* [TASK DETAILS] The complete data, repeated exactly, should form your response.

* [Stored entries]
'''
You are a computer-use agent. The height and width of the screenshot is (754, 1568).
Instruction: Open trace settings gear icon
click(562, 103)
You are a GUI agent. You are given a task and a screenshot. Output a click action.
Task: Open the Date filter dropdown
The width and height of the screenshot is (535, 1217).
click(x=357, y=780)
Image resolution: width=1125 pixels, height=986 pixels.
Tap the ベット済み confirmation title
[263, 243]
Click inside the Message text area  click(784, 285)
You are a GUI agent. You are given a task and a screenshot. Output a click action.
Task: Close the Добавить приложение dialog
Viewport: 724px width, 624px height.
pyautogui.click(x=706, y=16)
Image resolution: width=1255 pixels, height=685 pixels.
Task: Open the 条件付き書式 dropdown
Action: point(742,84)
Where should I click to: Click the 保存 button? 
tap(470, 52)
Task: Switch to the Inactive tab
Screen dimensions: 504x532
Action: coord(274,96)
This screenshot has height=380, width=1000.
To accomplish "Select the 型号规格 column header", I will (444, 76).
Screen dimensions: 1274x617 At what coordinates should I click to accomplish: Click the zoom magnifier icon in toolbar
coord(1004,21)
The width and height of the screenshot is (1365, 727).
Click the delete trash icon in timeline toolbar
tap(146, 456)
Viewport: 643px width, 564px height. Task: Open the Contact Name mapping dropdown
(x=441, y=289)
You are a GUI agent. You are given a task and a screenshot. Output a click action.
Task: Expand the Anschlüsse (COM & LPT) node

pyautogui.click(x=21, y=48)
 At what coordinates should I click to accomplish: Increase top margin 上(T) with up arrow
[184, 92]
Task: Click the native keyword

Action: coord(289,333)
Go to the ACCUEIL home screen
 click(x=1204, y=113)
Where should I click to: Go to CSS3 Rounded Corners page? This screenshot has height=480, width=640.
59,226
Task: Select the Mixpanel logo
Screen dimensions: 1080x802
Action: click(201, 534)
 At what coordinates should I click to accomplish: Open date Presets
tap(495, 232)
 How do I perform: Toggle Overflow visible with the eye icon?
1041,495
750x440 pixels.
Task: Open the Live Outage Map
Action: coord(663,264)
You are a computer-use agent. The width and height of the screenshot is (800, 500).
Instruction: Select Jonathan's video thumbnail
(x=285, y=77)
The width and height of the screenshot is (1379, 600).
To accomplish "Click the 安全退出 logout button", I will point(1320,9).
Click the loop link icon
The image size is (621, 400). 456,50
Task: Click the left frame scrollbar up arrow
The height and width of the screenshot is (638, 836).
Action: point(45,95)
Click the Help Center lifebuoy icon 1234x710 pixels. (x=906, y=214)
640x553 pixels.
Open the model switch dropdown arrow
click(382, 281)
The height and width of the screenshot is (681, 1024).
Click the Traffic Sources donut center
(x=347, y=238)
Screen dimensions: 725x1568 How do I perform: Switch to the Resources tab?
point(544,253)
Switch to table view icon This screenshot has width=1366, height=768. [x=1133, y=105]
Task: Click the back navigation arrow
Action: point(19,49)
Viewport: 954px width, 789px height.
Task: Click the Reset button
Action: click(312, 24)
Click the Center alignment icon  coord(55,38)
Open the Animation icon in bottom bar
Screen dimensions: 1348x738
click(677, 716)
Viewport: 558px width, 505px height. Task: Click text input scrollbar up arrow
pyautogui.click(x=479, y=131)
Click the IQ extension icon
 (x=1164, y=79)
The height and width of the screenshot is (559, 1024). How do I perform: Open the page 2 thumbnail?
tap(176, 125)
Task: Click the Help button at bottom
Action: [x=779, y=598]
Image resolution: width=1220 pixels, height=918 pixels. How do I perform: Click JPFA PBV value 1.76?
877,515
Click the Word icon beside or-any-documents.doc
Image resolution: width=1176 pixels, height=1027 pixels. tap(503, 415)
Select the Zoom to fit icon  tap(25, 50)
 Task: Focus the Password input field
'''
* [EXPECTED OUTPUT]
You are a computer-use agent. The height and width of the screenshot is (754, 1568).
Instruction: Open trace settings gear icon
click(562, 103)
You are a GUI agent. You are given a task and a screenshot. Output a click action.
Task: Open the Date filter dropdown
The width and height of the screenshot is (535, 1217).
click(x=357, y=780)
Image resolution: width=1125 pixels, height=986 pixels.
Tap the ベット済み confirmation title
[263, 243]
Click inside the Message text area  click(784, 285)
You are a GUI agent. You are given a task and a screenshot. Output a click action.
Task: Close the Добавить приложение dialog
Viewport: 724px width, 624px height.
pyautogui.click(x=706, y=16)
Image resolution: width=1255 pixels, height=685 pixels.
Task: Open the 条件付き書式 dropdown
Action: point(742,84)
Where should I click to: Click the 保存 button? 
tap(470, 52)
Task: Switch to the Inactive tab
Screen dimensions: 504x532
Action: coord(274,96)
This screenshot has height=380, width=1000.
To accomplish "Select the 型号规格 column header", I will (444, 76).
Screen dimensions: 1274x617 At what coordinates should I click to accomplish: Click the zoom magnifier icon in toolbar
coord(1004,21)
The width and height of the screenshot is (1365, 727).
Click the delete trash icon in timeline toolbar
tap(146, 456)
Viewport: 643px width, 564px height. Task: Open the Contact Name mapping dropdown
(x=441, y=289)
You are a GUI agent. You are given a task and a screenshot. Output a click action.
Task: Expand the Anschlüsse (COM & LPT) node

pyautogui.click(x=21, y=48)
 At what coordinates should I click to accomplish: Increase top margin 上(T) with up arrow
[184, 92]
Task: Click the native keyword

Action: coord(289,333)
Go to the ACCUEIL home screen
 click(x=1204, y=113)
Where should I click to: Go to CSS3 Rounded Corners page? This screenshot has height=480, width=640.
59,226
Task: Select the Mixpanel logo
Screen dimensions: 1080x802
Action: click(201, 534)
 At what coordinates should I click to accomplish: Open date Presets
tap(495, 232)
 How do I perform: Toggle Overflow visible with the eye icon?
1041,495
750x440 pixels.
Task: Open the Live Outage Map
Action: coord(663,264)
You are a computer-use agent. The width and height of the screenshot is (800, 500).
Instruction: Select Jonathan's video thumbnail
(x=285, y=77)
The width and height of the screenshot is (1379, 600).
To accomplish "Click the 安全退出 logout button", I will point(1320,9).
Click the loop link icon
The image size is (621, 400). 456,50
Task: Click the left frame scrollbar up arrow
The height and width of the screenshot is (638, 836).
Action: point(45,95)
Click the Help Center lifebuoy icon 1234x710 pixels. (x=906, y=214)
640x553 pixels.
Open the model switch dropdown arrow
click(382, 281)
The height and width of the screenshot is (681, 1024).
Click the Traffic Sources donut center
(x=347, y=238)
Screen dimensions: 725x1568 How do I perform: Switch to the Resources tab?
point(544,253)
Switch to table view icon This screenshot has width=1366, height=768. [x=1133, y=105]
Task: Click the back navigation arrow
Action: point(19,49)
Viewport: 954px width, 789px height.
Task: Click the Reset button
Action: click(312, 24)
Click the Center alignment icon  coord(55,38)
Open the Animation icon in bottom bar
Screen dimensions: 1348x738
click(677, 716)
Viewport: 558px width, 505px height. Task: Click text input scrollbar up arrow
pyautogui.click(x=479, y=131)
Click the IQ extension icon
 (x=1164, y=79)
The height and width of the screenshot is (559, 1024). How do I perform: Open the page 2 thumbnail?
tap(176, 125)
Task: Click the Help button at bottom
Action: [x=779, y=598]
Image resolution: width=1220 pixels, height=918 pixels. How do I perform: Click JPFA PBV value 1.76?
877,515
Click the Word icon beside or-any-documents.doc
Image resolution: width=1176 pixels, height=1027 pixels. tap(503, 415)
Select the Zoom to fit icon  tap(25, 50)
 Task: Focus the Password input field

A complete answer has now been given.